**OBJECTIVE:** Copy these records word for word, covering every line from first to last.

**DATA RECORDS:**

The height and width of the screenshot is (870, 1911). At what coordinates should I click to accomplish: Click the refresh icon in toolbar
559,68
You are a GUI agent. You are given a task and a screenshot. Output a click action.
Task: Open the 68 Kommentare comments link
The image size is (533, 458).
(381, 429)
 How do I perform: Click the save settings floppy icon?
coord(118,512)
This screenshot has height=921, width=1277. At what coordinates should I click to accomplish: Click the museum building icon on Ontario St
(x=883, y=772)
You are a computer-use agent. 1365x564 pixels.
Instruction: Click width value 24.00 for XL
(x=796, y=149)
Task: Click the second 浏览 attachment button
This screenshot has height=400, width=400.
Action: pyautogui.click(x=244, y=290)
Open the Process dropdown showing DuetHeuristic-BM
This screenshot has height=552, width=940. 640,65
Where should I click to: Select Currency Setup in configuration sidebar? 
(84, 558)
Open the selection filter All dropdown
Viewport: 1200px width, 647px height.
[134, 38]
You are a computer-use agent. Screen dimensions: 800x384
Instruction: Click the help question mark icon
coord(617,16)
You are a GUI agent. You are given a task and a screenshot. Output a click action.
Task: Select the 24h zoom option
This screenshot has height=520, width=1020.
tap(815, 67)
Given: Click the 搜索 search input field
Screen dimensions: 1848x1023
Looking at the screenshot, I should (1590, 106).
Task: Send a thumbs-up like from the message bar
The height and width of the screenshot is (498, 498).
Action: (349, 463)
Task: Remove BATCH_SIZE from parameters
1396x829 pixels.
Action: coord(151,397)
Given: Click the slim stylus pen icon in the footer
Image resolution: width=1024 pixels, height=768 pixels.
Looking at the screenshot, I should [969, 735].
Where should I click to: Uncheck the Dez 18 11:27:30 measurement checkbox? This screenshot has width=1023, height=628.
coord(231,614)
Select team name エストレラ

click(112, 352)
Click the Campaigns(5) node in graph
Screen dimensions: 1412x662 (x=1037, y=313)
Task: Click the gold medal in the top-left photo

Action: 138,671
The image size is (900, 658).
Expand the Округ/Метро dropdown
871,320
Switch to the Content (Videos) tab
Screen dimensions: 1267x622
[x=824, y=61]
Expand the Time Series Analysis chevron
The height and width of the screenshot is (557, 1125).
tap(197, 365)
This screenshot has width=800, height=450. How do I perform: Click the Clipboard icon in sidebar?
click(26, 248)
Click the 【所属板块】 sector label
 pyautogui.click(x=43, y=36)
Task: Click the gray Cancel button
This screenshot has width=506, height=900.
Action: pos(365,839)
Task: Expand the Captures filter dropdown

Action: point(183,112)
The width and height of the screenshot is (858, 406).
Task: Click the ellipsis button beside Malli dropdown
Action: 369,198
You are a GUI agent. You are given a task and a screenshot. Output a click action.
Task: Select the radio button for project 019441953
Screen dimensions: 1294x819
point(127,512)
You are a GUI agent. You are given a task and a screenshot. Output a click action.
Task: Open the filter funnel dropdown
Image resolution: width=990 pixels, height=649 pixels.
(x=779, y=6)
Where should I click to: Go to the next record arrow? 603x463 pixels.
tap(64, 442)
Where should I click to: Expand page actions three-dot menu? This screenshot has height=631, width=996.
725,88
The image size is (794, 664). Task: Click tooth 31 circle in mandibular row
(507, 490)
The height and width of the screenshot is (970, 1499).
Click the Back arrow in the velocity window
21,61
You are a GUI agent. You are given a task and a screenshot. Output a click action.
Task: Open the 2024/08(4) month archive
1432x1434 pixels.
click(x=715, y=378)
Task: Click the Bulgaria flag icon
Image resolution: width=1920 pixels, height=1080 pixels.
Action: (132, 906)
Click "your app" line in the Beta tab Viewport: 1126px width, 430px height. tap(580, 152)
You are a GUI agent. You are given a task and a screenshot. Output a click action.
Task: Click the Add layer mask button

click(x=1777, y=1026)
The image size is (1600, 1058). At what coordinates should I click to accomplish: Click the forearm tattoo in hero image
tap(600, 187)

**ANSWER FOR THE TASK:**
The height and width of the screenshot is (870, 1911). At what coordinates should I click to accomplish: Click the refresh icon in toolbar
559,68
You are a GUI agent. You are given a task and a screenshot. Output a click action.
Task: Open the 68 Kommentare comments link
The image size is (533, 458).
(381, 429)
 How do I perform: Click the save settings floppy icon?
coord(118,512)
This screenshot has height=921, width=1277. At what coordinates should I click to accomplish: Click the museum building icon on Ontario St
(x=883, y=772)
You are a computer-use agent. 1365x564 pixels.
Instruction: Click width value 24.00 for XL
(x=796, y=149)
Task: Click the second 浏览 attachment button
This screenshot has height=400, width=400.
Action: pyautogui.click(x=244, y=290)
Open the Process dropdown showing DuetHeuristic-BM
This screenshot has height=552, width=940. 640,65
Where should I click to: Select Currency Setup in configuration sidebar? 
(84, 558)
Open the selection filter All dropdown
Viewport: 1200px width, 647px height.
[134, 38]
You are a computer-use agent. Screen dimensions: 800x384
Instruction: Click the help question mark icon
coord(617,16)
You are a GUI agent. You are given a task and a screenshot. Output a click action.
Task: Select the 24h zoom option
This screenshot has height=520, width=1020.
tap(815, 67)
Given: Click the 搜索 search input field
Screen dimensions: 1848x1023
Looking at the screenshot, I should (1590, 106).
Task: Send a thumbs-up like from the message bar
The height and width of the screenshot is (498, 498).
Action: (349, 463)
Task: Remove BATCH_SIZE from parameters
1396x829 pixels.
Action: coord(151,397)
Given: Click the slim stylus pen icon in the footer
Image resolution: width=1024 pixels, height=768 pixels.
Looking at the screenshot, I should [969, 735].
Where should I click to: Uncheck the Dez 18 11:27:30 measurement checkbox? This screenshot has width=1023, height=628.
coord(231,614)
Select team name エストレラ

click(112, 352)
Click the Campaigns(5) node in graph
Screen dimensions: 1412x662 (x=1037, y=313)
Task: Click the gold medal in the top-left photo

Action: 138,671
The image size is (900, 658).
Expand the Округ/Метро dropdown
871,320
Switch to the Content (Videos) tab
Screen dimensions: 1267x622
[x=824, y=61]
Expand the Time Series Analysis chevron
The height and width of the screenshot is (557, 1125).
tap(197, 365)
This screenshot has width=800, height=450. How do I perform: Click the Clipboard icon in sidebar?
click(26, 248)
Click the 【所属板块】 sector label
 pyautogui.click(x=43, y=36)
Task: Click the gray Cancel button
This screenshot has width=506, height=900.
Action: pos(365,839)
Task: Expand the Captures filter dropdown

Action: point(183,112)
The width and height of the screenshot is (858, 406).
Task: Click the ellipsis button beside Malli dropdown
Action: 369,198
You are a GUI agent. You are given a task and a screenshot. Output a click action.
Task: Select the radio button for project 019441953
Screen dimensions: 1294x819
point(127,512)
You are a GUI agent. You are given a task and a screenshot. Output a click action.
Task: Open the filter funnel dropdown
Image resolution: width=990 pixels, height=649 pixels.
(x=779, y=6)
Where should I click to: Go to the next record arrow? 603x463 pixels.
tap(64, 442)
Where should I click to: Expand page actions three-dot menu? This screenshot has height=631, width=996.
725,88
The image size is (794, 664). Task: Click tooth 31 circle in mandibular row
(507, 490)
The height and width of the screenshot is (970, 1499).
Click the Back arrow in the velocity window
21,61
You are a GUI agent. You are given a task and a screenshot. Output a click action.
Task: Open the 2024/08(4) month archive
1432x1434 pixels.
click(x=715, y=378)
Task: Click the Bulgaria flag icon
Image resolution: width=1920 pixels, height=1080 pixels.
Action: (132, 906)
Click "your app" line in the Beta tab Viewport: 1126px width, 430px height. tap(580, 152)
You are a GUI agent. You are given a task and a screenshot. Output a click action.
Task: Click the Add layer mask button

click(x=1777, y=1026)
The image size is (1600, 1058). At what coordinates should I click to accomplish: Click the forearm tattoo in hero image
tap(600, 187)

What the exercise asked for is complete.